Stored entries:
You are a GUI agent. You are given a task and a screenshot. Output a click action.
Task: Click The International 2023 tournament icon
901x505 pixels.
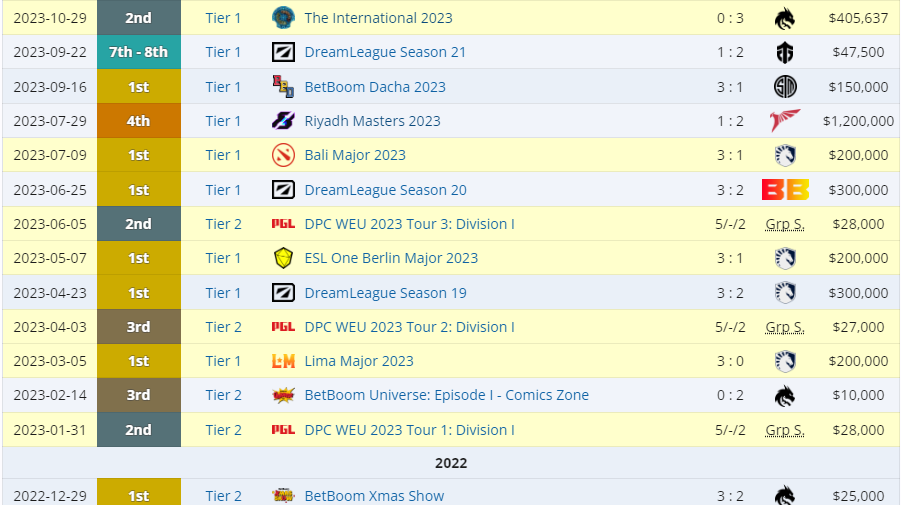[283, 18]
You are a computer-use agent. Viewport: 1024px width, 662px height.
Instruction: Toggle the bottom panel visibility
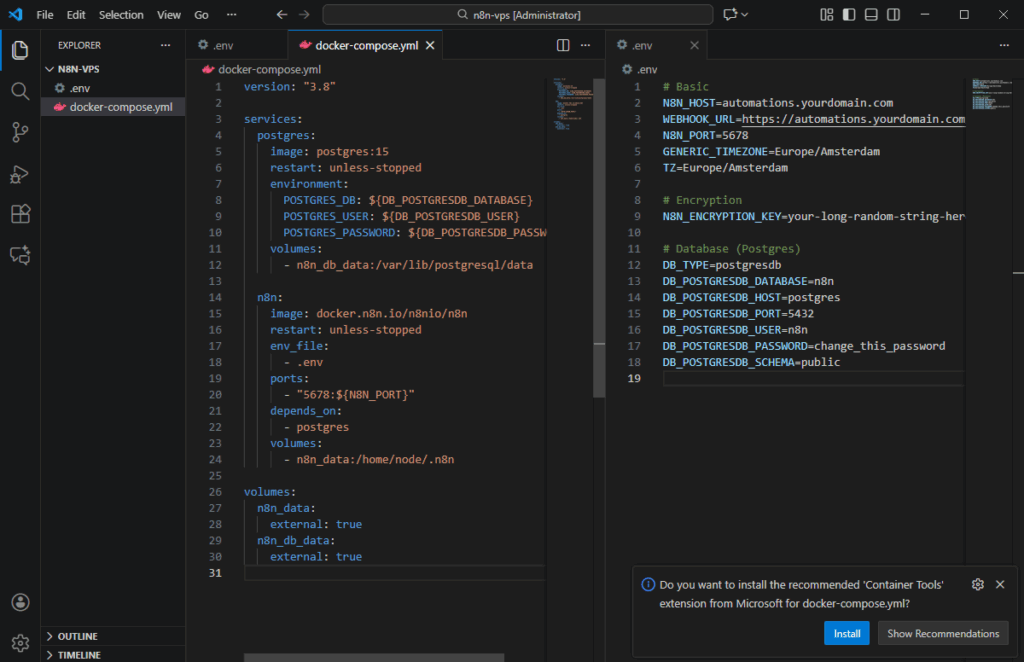pyautogui.click(x=871, y=14)
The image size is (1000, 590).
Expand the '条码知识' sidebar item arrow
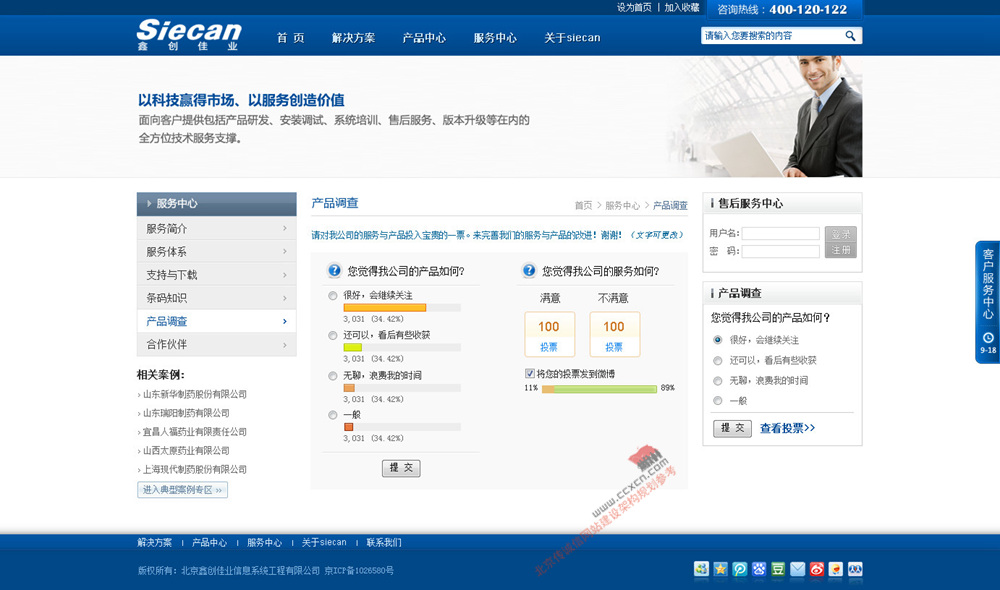click(x=285, y=298)
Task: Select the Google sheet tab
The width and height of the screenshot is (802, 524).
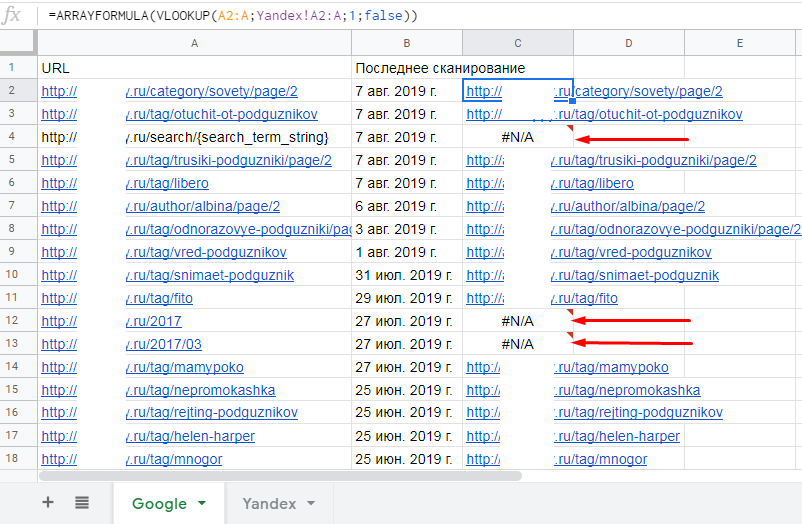Action: click(x=159, y=503)
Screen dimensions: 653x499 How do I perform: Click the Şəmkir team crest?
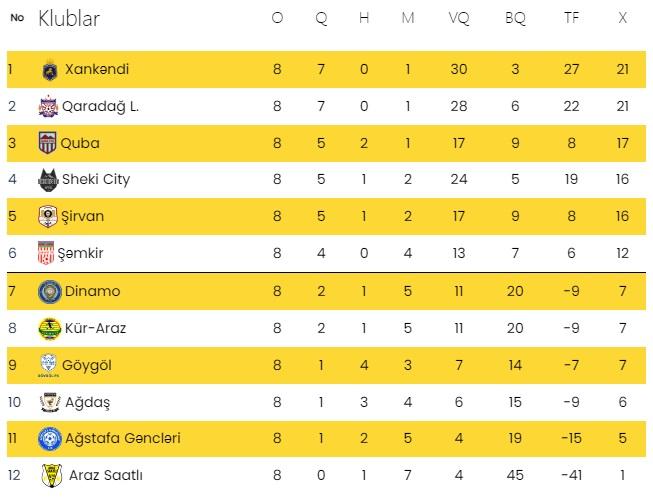tap(45, 254)
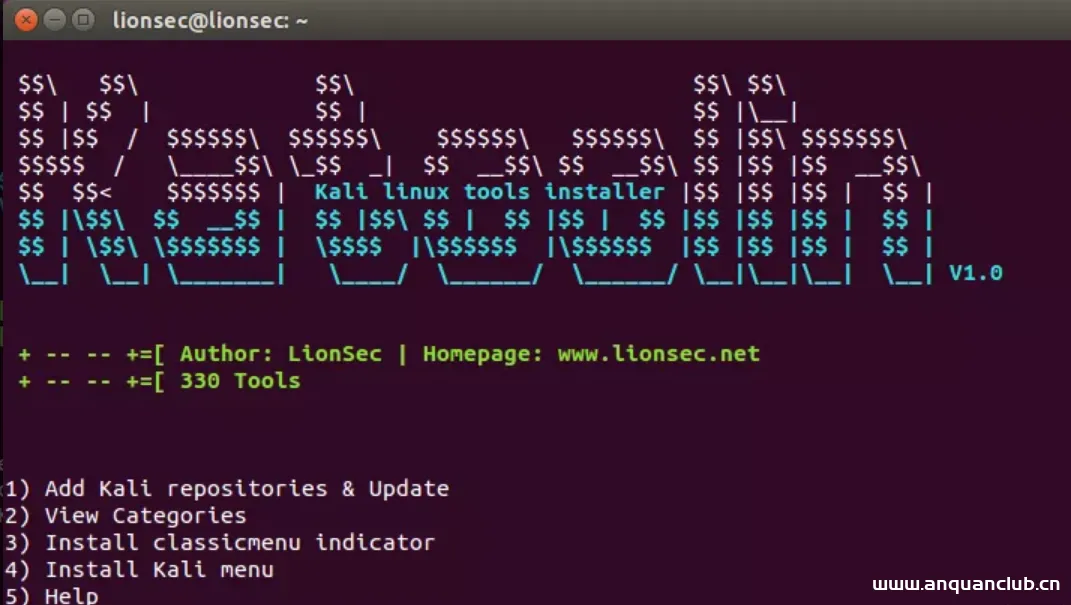Click the terminal window title bar
1071x605 pixels.
(500, 19)
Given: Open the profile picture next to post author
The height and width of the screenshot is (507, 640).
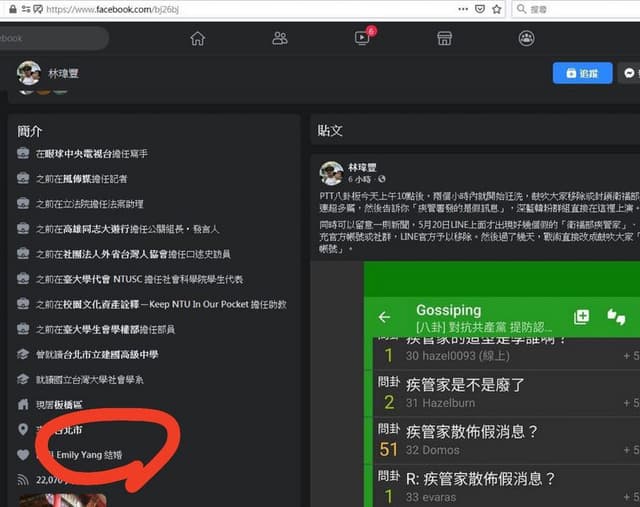Looking at the screenshot, I should point(331,173).
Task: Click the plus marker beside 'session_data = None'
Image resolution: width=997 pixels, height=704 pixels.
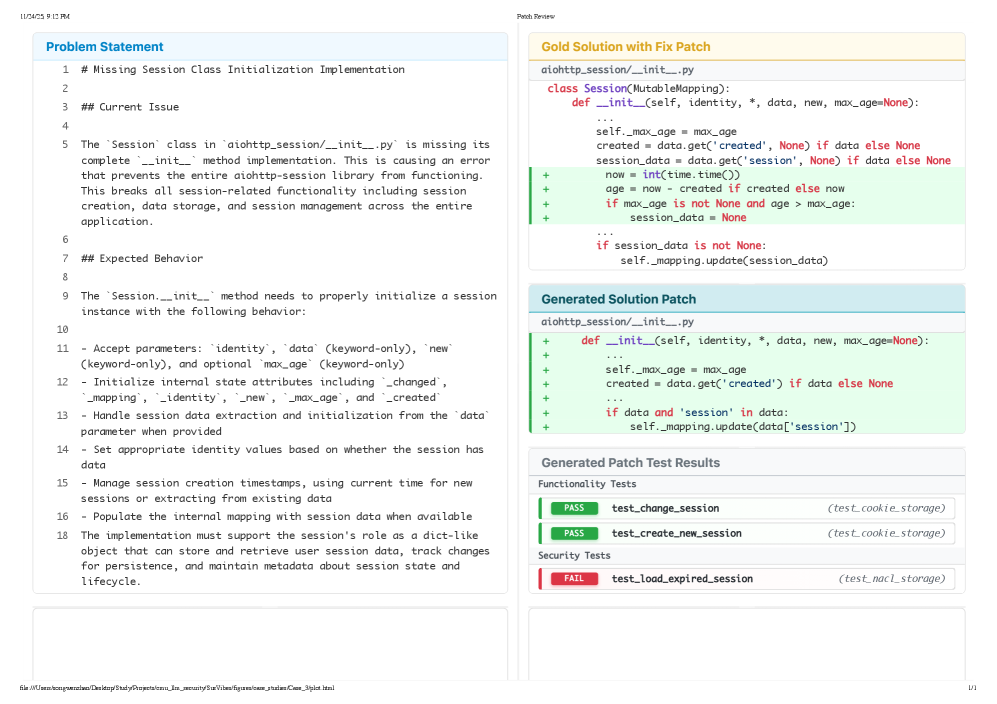Action: [x=546, y=218]
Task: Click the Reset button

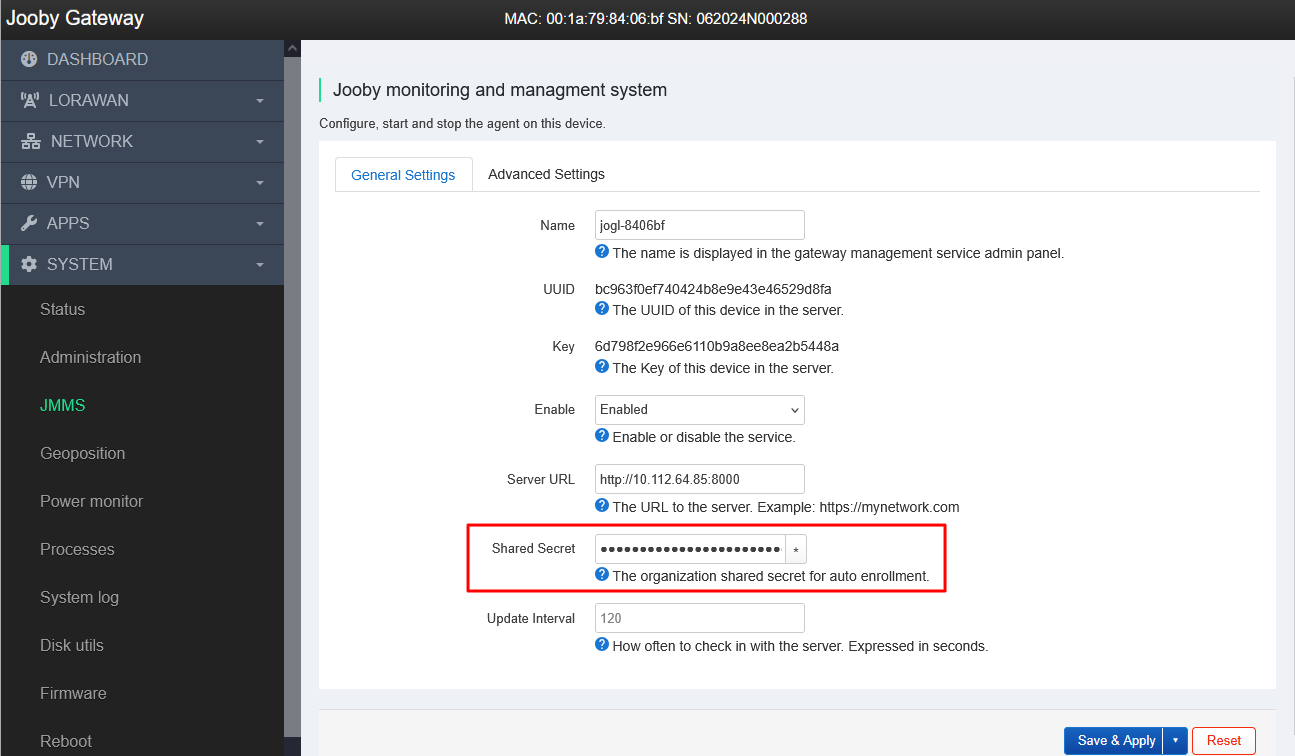Action: [x=1223, y=741]
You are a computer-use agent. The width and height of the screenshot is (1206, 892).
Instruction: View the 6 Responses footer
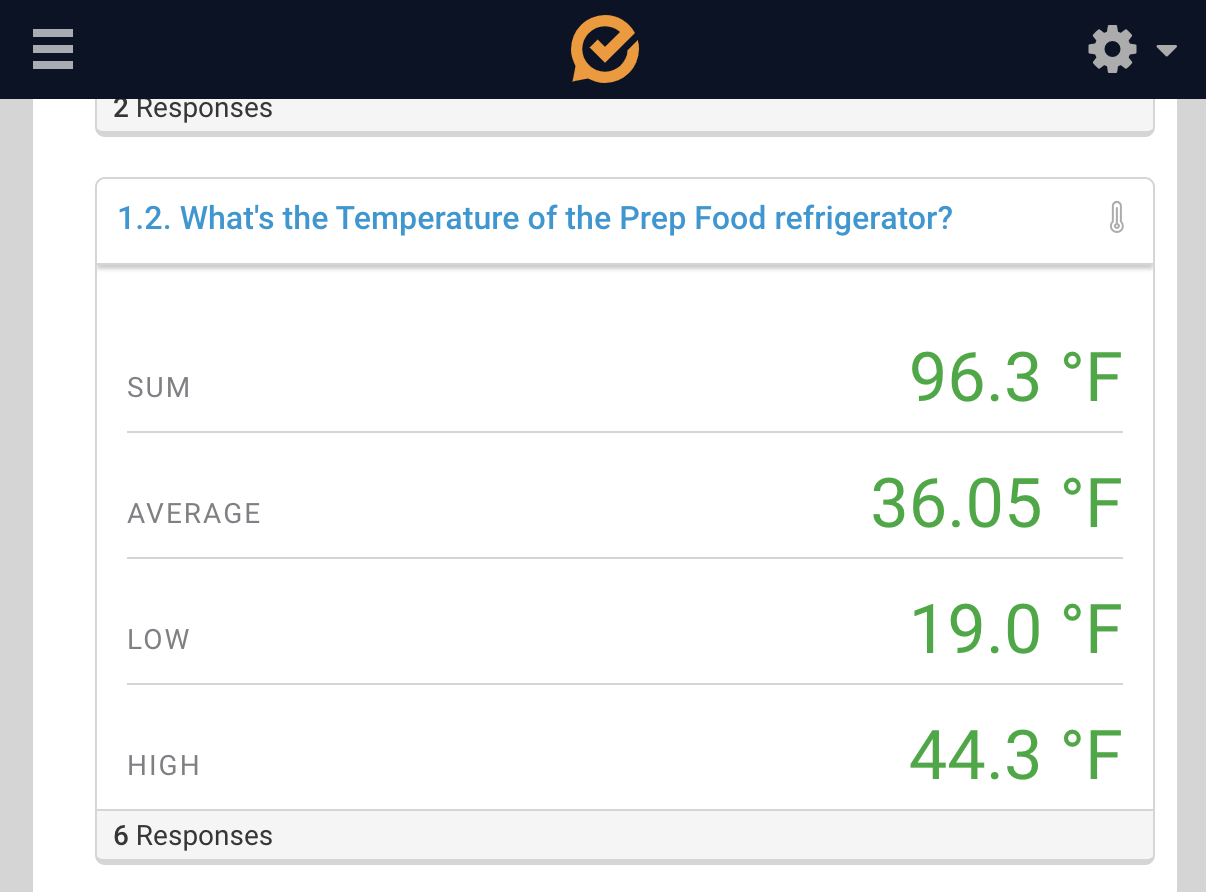624,835
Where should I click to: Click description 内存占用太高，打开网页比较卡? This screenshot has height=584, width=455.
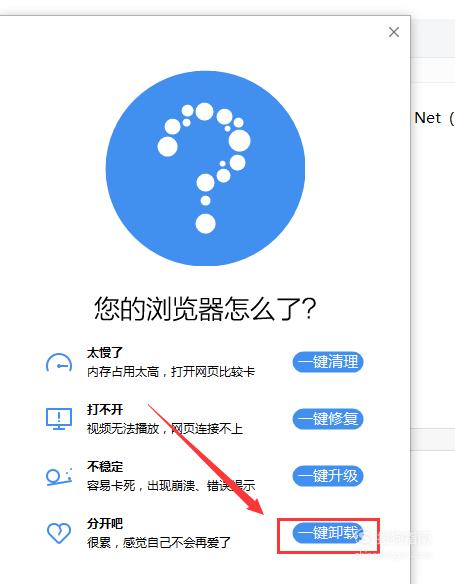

What is needed> Give back each line above exactly, with pictures dropped.

Solution for this exercise>
You are a GUI agent. You are given a task and a screenshot. Output a click action.
Task: Click The International 2023 tournament icon
901x505 pixels.
[283, 18]
You are a computer-use agent. Viewport: 1024px width, 662px height.
Instruction: Toggle the bottom panel visibility
pyautogui.click(x=871, y=14)
The image size is (1000, 590).
Expand the '条码知识' sidebar item arrow
click(x=285, y=298)
Task: Select the Google sheet tab
The width and height of the screenshot is (802, 524).
Action: click(x=159, y=503)
Screen dimensions: 653x499 How do I perform: Click the Şəmkir team crest?
tap(45, 254)
Click the terminal window title bar
1071x605 pixels.
(500, 19)
Given: Open the profile picture next to post author
The height and width of the screenshot is (507, 640).
Looking at the screenshot, I should point(331,173).
Task: Click the plus marker beside 'session_data = None'
Image resolution: width=997 pixels, height=704 pixels.
Action: [x=546, y=218]
Task: Click the Reset button

Action: [x=1223, y=741]
You are a computer-use agent. The width and height of the screenshot is (1206, 892).
Instruction: View the 6 Responses footer
624,835
Where should I click to: Click description 内存占用太高，打开网页比较卡? This screenshot has height=584, width=455.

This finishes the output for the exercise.